Work to complete - Can you transcribe, word for word and in full, the forum thread below about putting GFCI protection on a two-wire circuit?

Excerpted text -
# Can I protect a two wire circuit with a GFCI?



## nitro71 (Sep 17, 2009)

I'm trying to figure out if it's compliant to protect a two wire 15-20 amp circuit with a GFCI breaker and install three wire receptacles on the circuit.

406.3(D)(C)(3) seems to say I can protect a two wire circuit with a GFCI. Replace the two wire receptacles with three wire and label accordingly.


----------



## MDShunk (Jan 7, 2007)

Yep. It's just required that you place the "no equipment ground" sticker on each of those receptacles. I'm out and about, so I have no code citation for you. 

Extending that circuit, by chance? That's a no-go, if memory serves.


----------



## BBQ (Nov 16, 2010)

nitro71 said:


> I'm trying to figure out if it's compliant to protect a two wire 15-20 amp circuit with a GFCI breaker and install three wire receptacles on the circuit.


Yes 406.3(D)(3)(c)



> (c) A non–grounding-type receptacle(s) shall be permitted
> to be replaced with a grounding-type receptacle(s)
> where supplied through a ground-fault circuit interrupter.
> Grounding-type receptacles supplied through the groundfault
> ...



250.114 may limit what you are allowed to plug into the receptacle.


----------



## 480sparky (Sep 20, 2007)

406.3(d)(3).


----------



## Rockyd (Apr 22, 2007)

Curses...I was to slow with the book (NEC)...what the above say...


----------



## nitro71 (Sep 17, 2009)

BBQ said:


> Yes 406.3(D)(3)(c)
> 
> 
> 250.114 may limit what you are allowed to plug into the receptacle.


Thanks for help on this basic question. I just perused 250.114. So it says "likely to become energized". What's that mean? Does that mean every refrigerator is likely to become energized. Or is it unlikely that those appliances would become energized? My vote is unlikely.


----------



## nitro71 (Sep 17, 2009)

No extension of the circuit. I'm not a huge old work, resi guy, but ran into some two wire receptacles today. Have a concientious seeming customer so seeing if I can upsell some GFCI protection.

Record set -

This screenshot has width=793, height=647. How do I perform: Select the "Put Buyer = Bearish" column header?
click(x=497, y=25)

--

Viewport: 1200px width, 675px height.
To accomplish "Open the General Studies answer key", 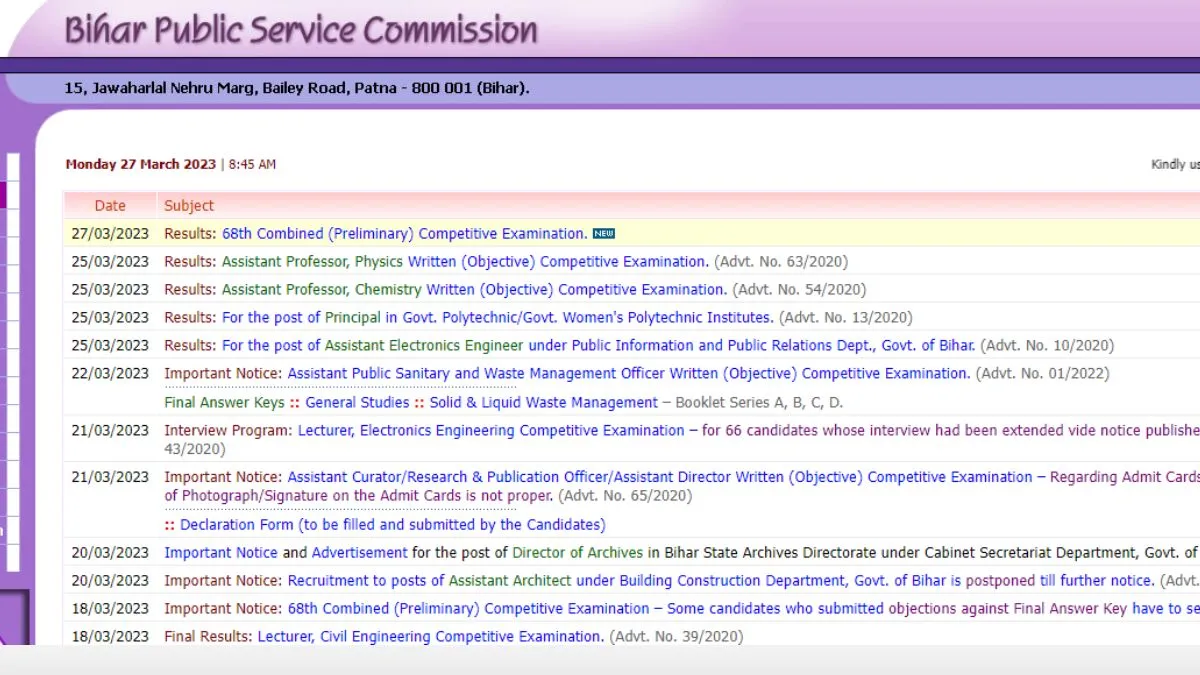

Task result -
# Can I protect a two wire circuit with a GFCI?



## nitro71 (Sep 17, 2009)

I'm trying to figure out if it's compliant to protect a two wire 15-20 amp circuit with a GFCI breaker and install three wire receptacles on the circuit.

406.3(D)(C)(3) seems to say I can protect a two wire circuit with a GFCI. Replace the two wire receptacles with three wire and label accordingly.


----------



## MDShunk (Jan 7, 2007)

Yep. It's just required that you place the "no equipment ground" sticker on each of those receptacles. I'm out and about, so I have no code citation for you. 

Extending that circuit, by chance? That's a no-go, if memory serves.


----------



## BBQ (Nov 16, 2010)

nitro71 said:


> I'm trying to figure out if it's compliant to protect a two wire 15-20 amp circuit with a GFCI breaker and install three wire receptacles on the circuit.


Yes 406.3(D)(3)(c)



> (c) A non–grounding-type receptacle(s) shall be permitted
> to be replaced with a grounding-type receptacle(s)
> where supplied through a ground-fault circuit interrupter.
> Grounding-type receptacles supplied through the groundfault
> ...



250.114 may limit what you are allowed to plug into the receptacle.


----------



## 480sparky (Sep 20, 2007)

406.3(d)(3).


----------



## Rockyd (Apr 22, 2007)

Curses...I was to slow with the book (NEC)...what the above say...


----------



## nitro71 (Sep 17, 2009)

BBQ said:


> Yes 406.3(D)(3)(c)
> 
> 
> 250.114 may limit what you are allowed to plug into the receptacle.


Thanks for help on this basic question. I just perused 250.114. So it says "likely to become energized". What's that mean? Does that mean every refrigerator is likely to become energized. Or is it unlikely that those appliances would become energized? My vote is unlikely.


----------



## nitro71 (Sep 17, 2009)

No extension of the circuit. I'm not a huge old work, resi guy, but ran into some two wire receptacles today. Have a concientious seeming customer so seeing if I can upsell some GFCI protection.